# Dataset content

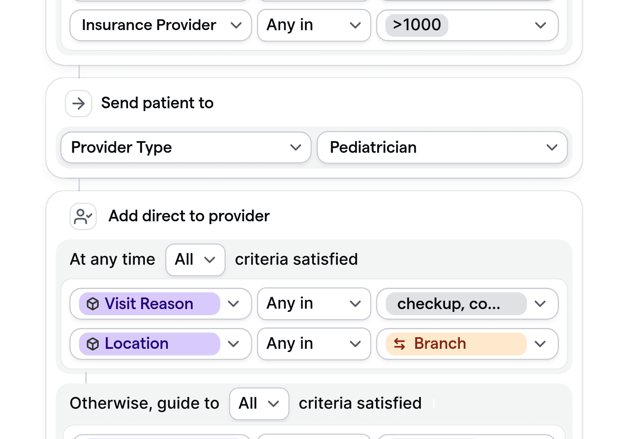Click the Send patient to block header
626x439 pixels.
[x=157, y=103]
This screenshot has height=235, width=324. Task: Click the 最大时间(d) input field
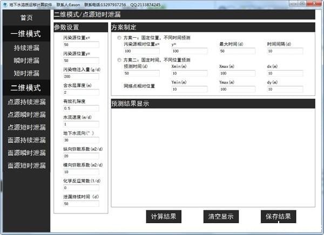pos(240,51)
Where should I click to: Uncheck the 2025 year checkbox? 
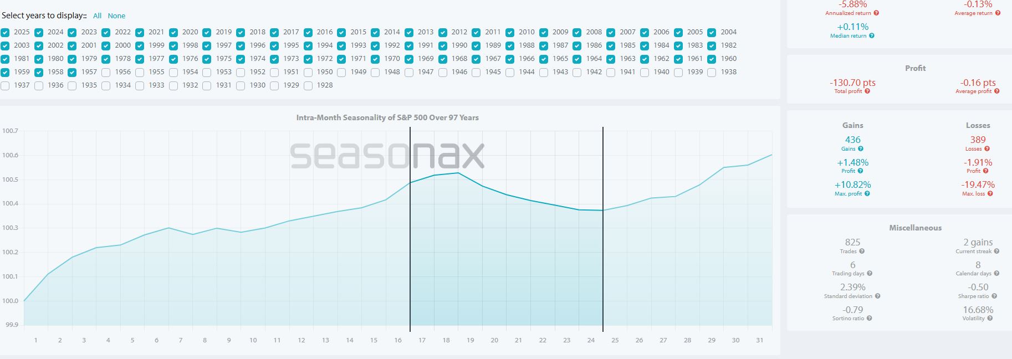click(x=5, y=32)
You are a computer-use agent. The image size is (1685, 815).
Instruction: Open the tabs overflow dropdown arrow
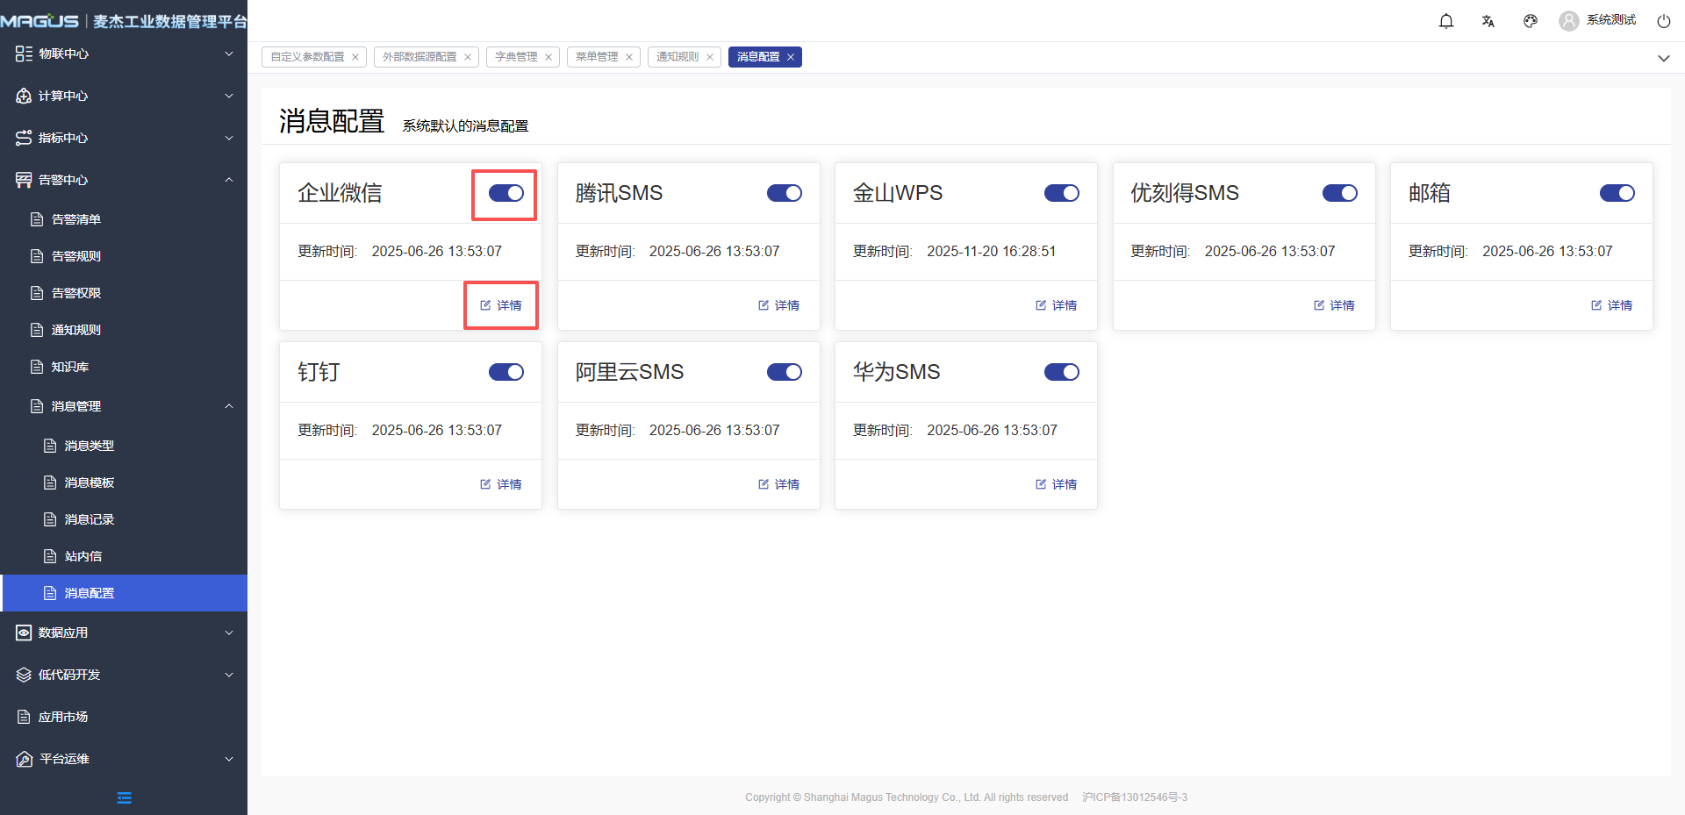(x=1663, y=58)
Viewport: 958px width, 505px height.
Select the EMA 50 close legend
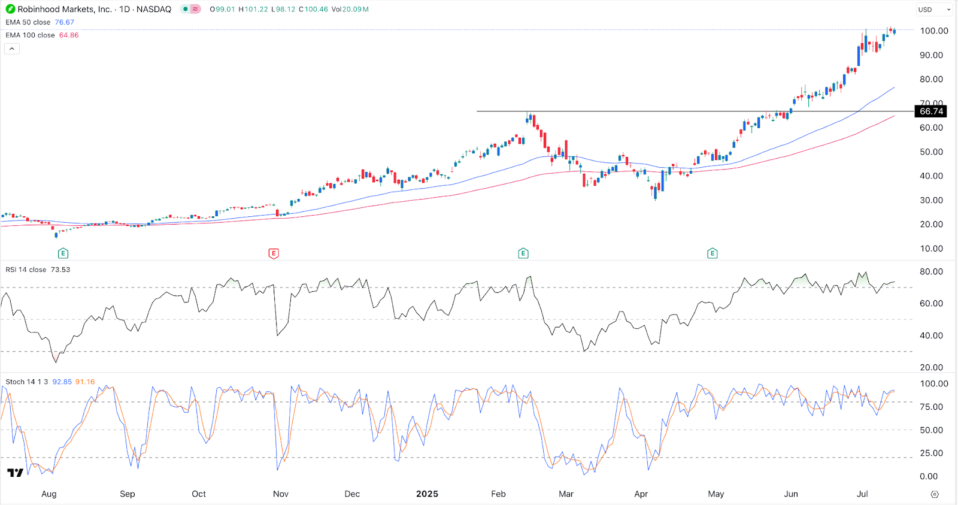pyautogui.click(x=28, y=22)
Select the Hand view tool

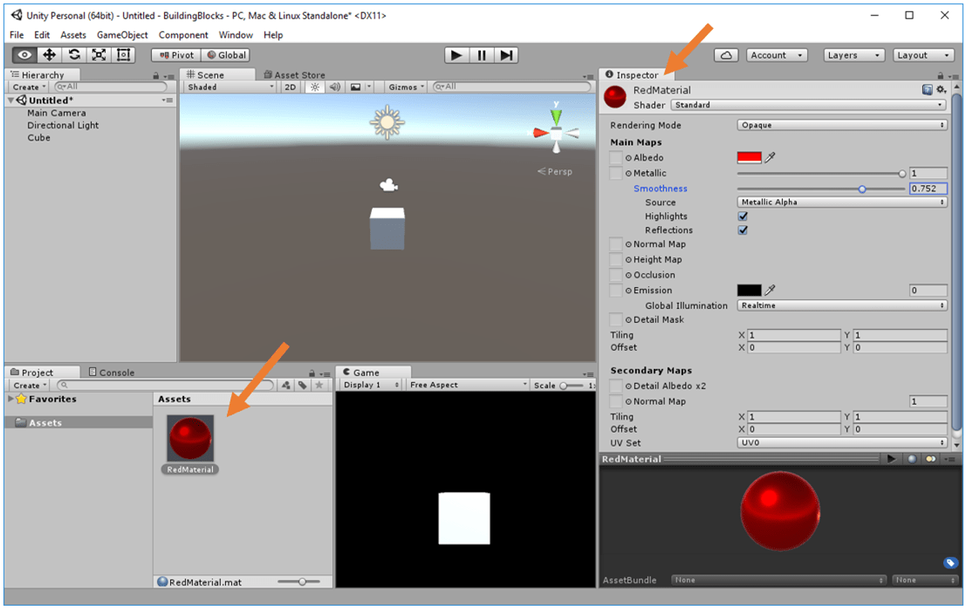point(24,54)
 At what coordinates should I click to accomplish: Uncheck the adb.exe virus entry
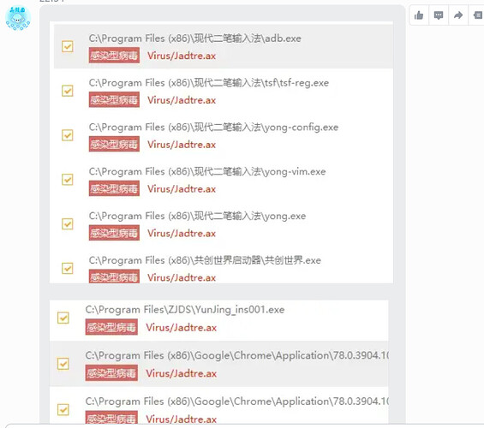tap(68, 46)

# Exercise objective
Find the line with "Viewport: 958px width, 505px height." in the listing above, then write it out along with every later line through the last one, exactly, omitting pictures.

# Finished exercise
Viewport: 958px width, 505px height.
Select the EMA 50 close legend
pyautogui.click(x=28, y=22)
Select the Hand view tool

point(24,54)
 At what coordinates should I click to accomplish: Uncheck the adb.exe virus entry
tap(68, 46)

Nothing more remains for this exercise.